Kona, Hawaii is one of the best places in the Pacific to target big blue marlin, so it was a logical destination for Ian Keinath. The 37-year-old fly fisherman from Montana has been chasing marlin for the past 16 years, with the ultimate goal of landing an IGFA world-record blue marlin on the fly.

Keinath finally got his chance on Sept. 11. He and four others ran offshore from Honokohau Harbor that morning aboard Keniath’s 40-foot Gamefisherman, Last Chance.

“It was the second day of my six-day trip, and it couldn’t have gone better,” Keinath tells Outdoor Life. “We raised seven marlin that day, one was huge at 700 pounds.
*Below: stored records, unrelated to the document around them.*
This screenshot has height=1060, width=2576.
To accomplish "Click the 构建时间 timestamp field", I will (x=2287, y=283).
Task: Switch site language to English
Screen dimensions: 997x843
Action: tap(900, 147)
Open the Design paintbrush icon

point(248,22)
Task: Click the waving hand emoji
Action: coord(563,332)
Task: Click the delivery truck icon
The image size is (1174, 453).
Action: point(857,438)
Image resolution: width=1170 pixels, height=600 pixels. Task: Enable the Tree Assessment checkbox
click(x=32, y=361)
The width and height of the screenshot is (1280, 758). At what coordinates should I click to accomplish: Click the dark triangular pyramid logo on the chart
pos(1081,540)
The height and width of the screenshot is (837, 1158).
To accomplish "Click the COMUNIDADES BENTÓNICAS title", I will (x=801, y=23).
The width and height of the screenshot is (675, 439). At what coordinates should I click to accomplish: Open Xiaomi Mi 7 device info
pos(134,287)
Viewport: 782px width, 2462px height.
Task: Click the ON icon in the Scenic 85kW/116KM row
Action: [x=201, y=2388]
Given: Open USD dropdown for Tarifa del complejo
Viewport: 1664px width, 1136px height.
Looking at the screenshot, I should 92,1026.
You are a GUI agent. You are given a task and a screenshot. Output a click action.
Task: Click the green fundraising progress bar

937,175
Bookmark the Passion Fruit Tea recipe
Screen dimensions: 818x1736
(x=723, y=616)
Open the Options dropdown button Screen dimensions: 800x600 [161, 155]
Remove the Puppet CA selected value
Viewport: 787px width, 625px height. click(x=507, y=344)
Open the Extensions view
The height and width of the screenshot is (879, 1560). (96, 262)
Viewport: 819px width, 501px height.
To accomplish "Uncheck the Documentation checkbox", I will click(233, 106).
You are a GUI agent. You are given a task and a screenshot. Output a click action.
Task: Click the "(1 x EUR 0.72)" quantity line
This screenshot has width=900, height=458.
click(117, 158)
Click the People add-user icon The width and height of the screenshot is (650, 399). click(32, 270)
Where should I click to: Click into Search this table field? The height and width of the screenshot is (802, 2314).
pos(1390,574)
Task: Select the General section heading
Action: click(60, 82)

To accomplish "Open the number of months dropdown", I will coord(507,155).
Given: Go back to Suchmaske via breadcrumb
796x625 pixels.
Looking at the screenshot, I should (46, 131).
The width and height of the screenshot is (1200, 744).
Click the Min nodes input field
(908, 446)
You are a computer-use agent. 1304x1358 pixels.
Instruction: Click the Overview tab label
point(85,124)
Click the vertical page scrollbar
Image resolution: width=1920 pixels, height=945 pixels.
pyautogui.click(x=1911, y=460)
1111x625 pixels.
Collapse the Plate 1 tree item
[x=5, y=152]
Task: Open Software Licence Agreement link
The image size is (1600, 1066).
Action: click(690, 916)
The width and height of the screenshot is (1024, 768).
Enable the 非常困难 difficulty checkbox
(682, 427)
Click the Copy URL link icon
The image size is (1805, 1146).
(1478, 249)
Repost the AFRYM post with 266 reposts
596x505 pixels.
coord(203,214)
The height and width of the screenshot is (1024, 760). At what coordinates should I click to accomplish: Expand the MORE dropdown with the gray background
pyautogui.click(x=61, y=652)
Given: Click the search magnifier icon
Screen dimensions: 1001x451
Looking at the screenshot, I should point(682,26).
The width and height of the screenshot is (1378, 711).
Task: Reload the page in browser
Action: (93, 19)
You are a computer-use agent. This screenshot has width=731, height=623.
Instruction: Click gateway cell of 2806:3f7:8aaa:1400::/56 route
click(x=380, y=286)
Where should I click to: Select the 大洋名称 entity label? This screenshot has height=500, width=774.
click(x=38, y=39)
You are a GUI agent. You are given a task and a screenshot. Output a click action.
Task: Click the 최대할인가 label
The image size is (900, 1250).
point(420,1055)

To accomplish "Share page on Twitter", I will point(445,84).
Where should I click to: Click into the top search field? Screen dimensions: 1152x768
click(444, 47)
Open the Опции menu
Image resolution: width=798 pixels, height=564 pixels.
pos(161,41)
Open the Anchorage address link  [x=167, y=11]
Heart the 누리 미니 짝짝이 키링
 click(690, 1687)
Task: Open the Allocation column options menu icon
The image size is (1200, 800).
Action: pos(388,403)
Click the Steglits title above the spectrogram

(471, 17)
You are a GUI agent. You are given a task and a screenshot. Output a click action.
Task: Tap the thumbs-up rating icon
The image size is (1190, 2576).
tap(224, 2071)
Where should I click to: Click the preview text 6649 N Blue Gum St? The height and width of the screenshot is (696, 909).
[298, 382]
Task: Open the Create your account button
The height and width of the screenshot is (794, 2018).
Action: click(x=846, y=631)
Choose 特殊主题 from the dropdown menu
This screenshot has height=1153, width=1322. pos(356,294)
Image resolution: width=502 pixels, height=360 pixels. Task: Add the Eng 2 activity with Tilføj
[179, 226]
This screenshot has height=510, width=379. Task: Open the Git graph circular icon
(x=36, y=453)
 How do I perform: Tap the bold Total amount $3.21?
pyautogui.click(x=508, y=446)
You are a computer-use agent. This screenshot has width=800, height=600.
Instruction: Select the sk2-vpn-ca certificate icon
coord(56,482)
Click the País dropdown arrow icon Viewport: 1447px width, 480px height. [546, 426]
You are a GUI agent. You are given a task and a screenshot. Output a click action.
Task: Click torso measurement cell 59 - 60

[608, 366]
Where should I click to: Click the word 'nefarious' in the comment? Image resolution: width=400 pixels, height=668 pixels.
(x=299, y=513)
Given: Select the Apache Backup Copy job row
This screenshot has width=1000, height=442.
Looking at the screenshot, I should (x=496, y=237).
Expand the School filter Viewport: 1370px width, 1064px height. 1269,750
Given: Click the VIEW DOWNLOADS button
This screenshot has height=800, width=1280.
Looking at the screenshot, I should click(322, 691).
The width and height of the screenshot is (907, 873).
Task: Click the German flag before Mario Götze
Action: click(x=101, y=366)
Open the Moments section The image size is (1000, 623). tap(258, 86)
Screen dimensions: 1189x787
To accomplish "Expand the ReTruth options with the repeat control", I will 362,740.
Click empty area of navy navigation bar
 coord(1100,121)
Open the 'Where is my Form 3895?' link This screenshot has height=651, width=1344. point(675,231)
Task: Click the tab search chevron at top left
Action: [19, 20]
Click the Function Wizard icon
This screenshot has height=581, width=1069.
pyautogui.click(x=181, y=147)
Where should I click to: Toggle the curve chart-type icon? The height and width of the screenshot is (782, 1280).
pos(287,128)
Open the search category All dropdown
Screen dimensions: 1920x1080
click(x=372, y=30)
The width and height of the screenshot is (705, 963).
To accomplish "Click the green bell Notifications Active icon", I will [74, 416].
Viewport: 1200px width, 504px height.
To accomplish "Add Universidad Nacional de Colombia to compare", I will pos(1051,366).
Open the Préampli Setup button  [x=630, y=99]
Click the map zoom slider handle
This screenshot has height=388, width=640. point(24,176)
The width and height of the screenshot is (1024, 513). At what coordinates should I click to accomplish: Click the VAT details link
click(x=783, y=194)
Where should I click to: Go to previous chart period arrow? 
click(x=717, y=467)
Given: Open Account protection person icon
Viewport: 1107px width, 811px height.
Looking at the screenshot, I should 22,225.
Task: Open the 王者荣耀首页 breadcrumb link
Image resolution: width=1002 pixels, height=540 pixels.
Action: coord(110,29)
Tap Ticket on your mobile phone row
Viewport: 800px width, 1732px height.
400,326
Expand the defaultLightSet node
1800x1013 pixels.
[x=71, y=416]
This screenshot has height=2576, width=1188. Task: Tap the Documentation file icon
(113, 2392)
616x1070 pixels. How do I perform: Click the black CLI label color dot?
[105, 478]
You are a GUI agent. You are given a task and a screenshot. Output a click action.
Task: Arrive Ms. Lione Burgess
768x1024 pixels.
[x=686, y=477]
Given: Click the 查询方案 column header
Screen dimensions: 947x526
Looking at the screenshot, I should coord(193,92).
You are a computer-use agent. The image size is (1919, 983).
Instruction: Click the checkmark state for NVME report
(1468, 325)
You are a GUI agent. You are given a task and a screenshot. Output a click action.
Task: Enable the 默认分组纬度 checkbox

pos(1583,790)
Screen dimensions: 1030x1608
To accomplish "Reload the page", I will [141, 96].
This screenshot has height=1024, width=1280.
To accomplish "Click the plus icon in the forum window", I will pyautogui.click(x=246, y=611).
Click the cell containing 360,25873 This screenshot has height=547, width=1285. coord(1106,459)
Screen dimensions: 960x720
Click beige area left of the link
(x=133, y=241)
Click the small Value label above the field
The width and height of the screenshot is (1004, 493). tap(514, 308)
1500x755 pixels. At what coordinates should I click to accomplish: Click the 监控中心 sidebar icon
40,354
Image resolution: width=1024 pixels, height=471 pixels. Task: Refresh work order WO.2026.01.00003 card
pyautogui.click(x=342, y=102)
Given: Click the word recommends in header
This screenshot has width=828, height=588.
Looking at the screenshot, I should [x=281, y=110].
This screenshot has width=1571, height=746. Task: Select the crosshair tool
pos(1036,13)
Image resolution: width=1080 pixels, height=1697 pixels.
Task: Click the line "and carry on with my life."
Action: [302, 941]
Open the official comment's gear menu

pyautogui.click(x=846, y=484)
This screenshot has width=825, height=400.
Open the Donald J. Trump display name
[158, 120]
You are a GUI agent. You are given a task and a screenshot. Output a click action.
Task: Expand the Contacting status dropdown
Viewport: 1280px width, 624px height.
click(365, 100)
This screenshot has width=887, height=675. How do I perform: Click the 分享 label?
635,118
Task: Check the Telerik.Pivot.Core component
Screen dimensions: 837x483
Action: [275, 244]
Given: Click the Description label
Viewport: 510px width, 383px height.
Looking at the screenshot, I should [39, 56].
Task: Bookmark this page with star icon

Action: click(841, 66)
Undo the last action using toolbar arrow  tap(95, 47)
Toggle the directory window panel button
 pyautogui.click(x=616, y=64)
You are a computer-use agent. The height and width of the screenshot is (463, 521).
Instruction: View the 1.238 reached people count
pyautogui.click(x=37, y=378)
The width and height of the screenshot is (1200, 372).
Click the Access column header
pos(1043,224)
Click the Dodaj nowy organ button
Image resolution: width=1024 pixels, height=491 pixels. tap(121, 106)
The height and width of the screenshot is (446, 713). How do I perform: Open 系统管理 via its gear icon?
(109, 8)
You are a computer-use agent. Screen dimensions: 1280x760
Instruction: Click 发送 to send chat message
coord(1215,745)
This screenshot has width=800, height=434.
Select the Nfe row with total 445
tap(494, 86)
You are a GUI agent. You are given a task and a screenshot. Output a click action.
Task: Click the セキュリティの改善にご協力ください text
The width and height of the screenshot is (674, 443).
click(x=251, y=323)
I hooked a 175-pounder on fly, but only had it on for about 30 seconds before losing it.

“But at about 3:30 p.m., just before we were going in for the day, Capt. Tracy Epstein spotted a pair of fish on our Omni sonar. He headed toward them to raise them up with trolling lures, then draw them close to the boat so I could get a cast to one of them with my fly rod.”

Keinath hooked the big blue on a pink streamer.

Photo courtesy Ian Keinath

That’s when an aggressive marlin rose up from the depths and trailed a long trolling lure. Boat mate Kyle Vannatta teased the fish close, and when the marlin charged the lure, Capt. Epstein put their boat into neutral so Keinath could cast an 8-inch, streamer to the fired-up fish.

The marlin struck. The fly line came tight. But then the hook pulled free of the blue. Keinath stripped in fly line fast to make another cast to the fish. That triggered the marlin to turn again, charge the fly, and take it a second time.

The second hookset was better, and it kicked off a dogged three-hour battle between the billfish and Keinath, who was using a 12-weight Hardy Marksman fly rod and a Mako 9700 reel.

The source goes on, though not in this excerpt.